Work instruction: From the line containing "Where should I" through the last line of the entries below, transcribe each line exactly, excluding any picture.

Record extracts:
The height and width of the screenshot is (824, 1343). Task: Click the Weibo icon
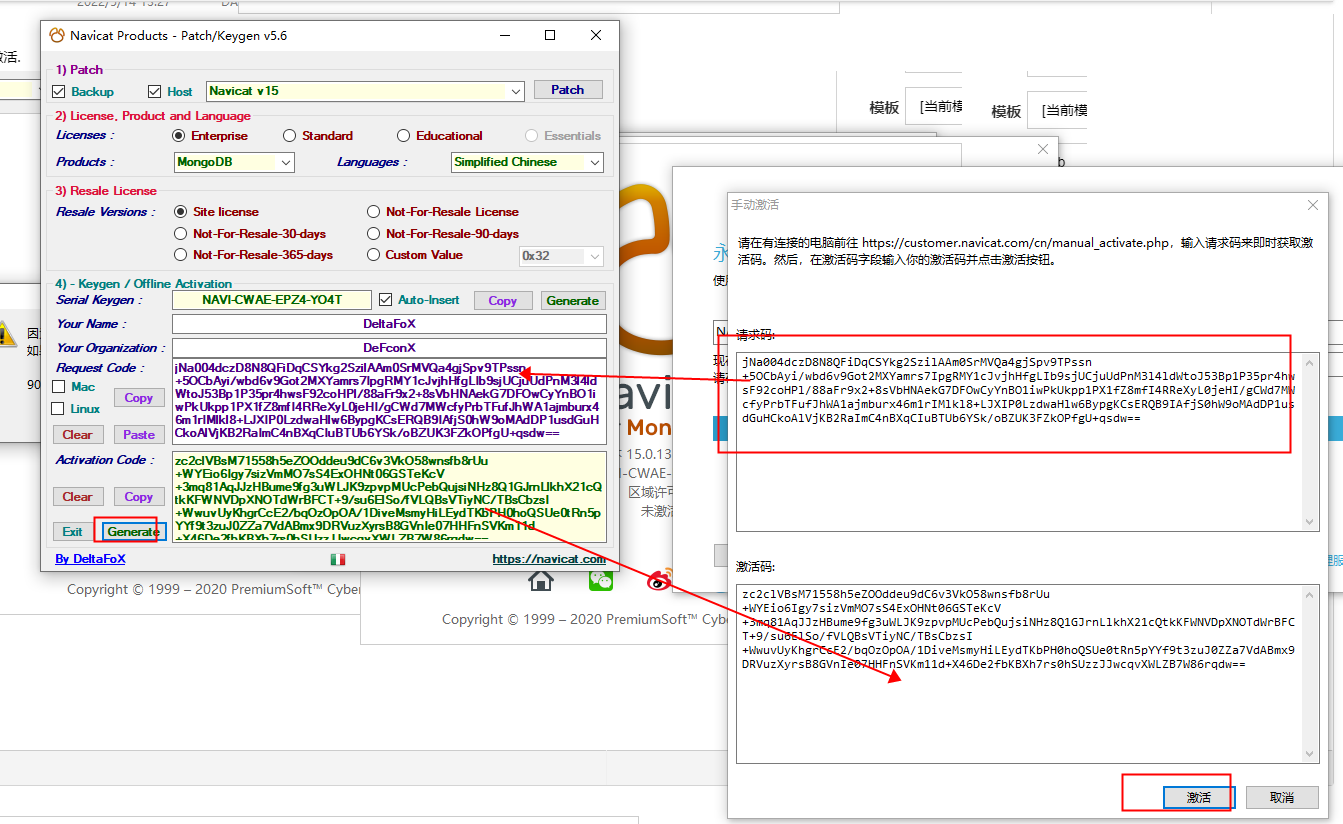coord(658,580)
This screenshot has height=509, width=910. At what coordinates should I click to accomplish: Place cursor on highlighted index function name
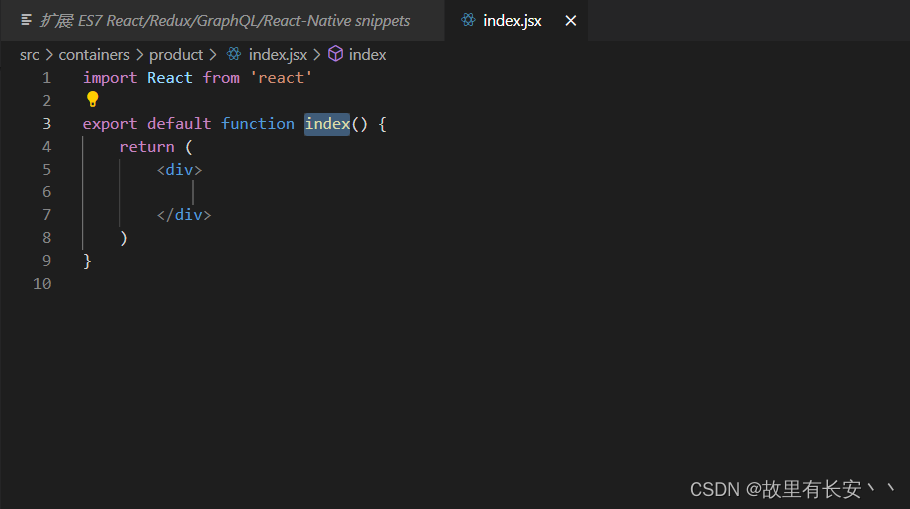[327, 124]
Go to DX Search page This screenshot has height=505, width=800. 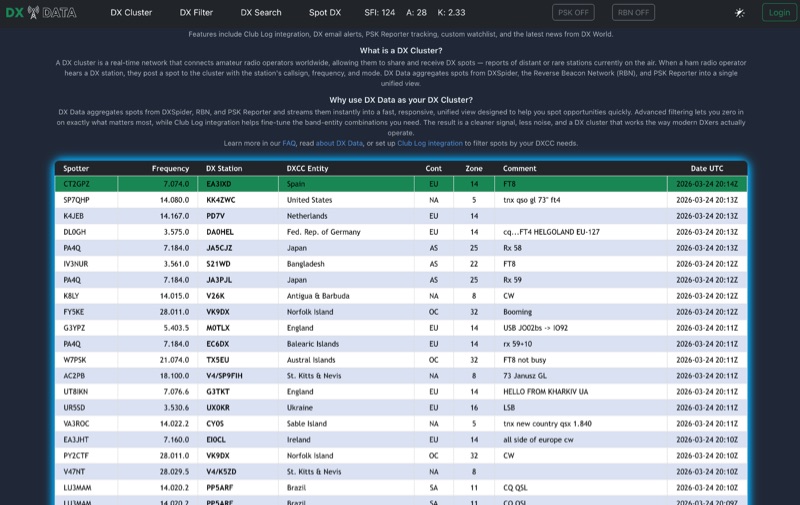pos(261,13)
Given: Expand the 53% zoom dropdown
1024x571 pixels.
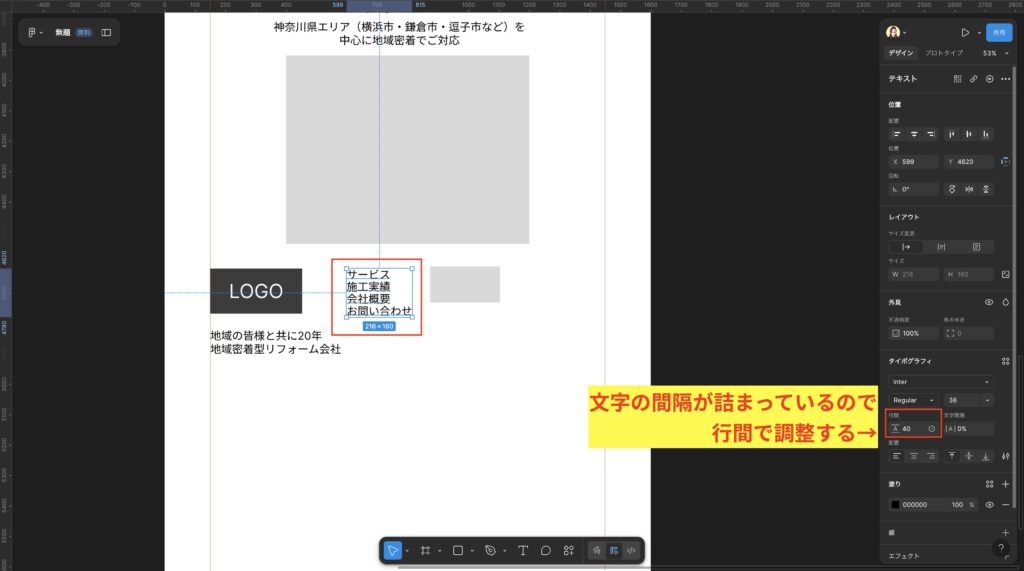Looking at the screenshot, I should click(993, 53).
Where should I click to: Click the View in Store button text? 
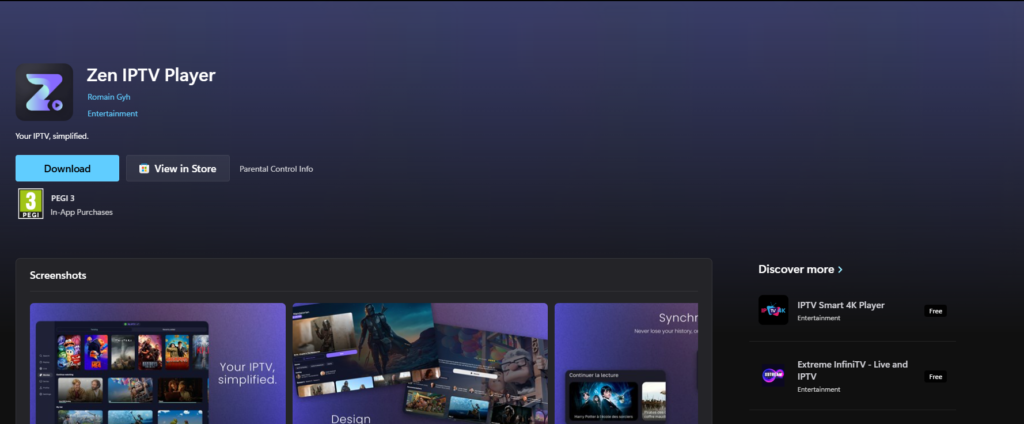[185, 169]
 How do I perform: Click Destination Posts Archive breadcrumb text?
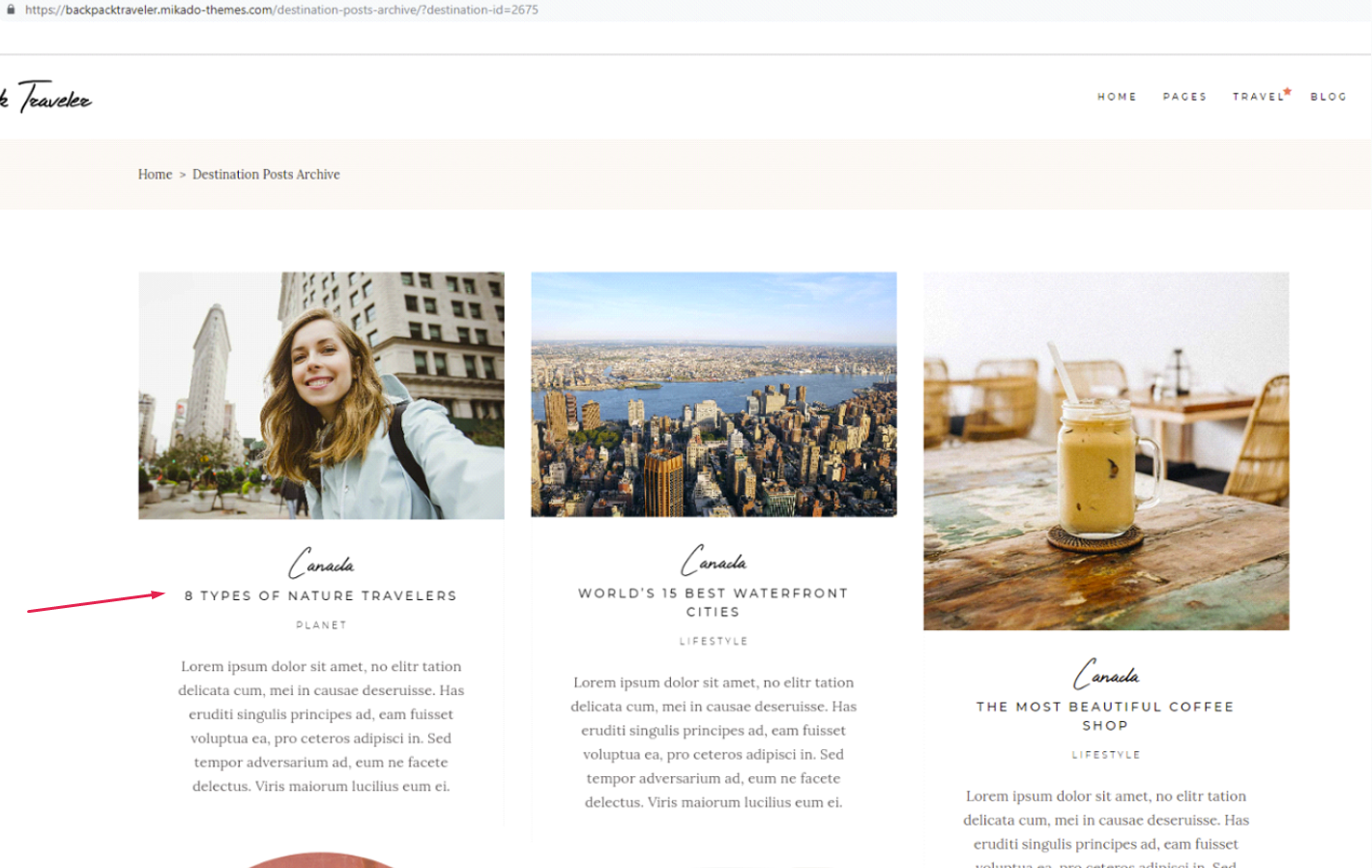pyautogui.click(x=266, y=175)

Answer to the exercise:
Where should I click to: Click the View in Store button text? 
[185, 169]
 How do I perform: Click Destination Posts Archive breadcrumb text?
pyautogui.click(x=266, y=175)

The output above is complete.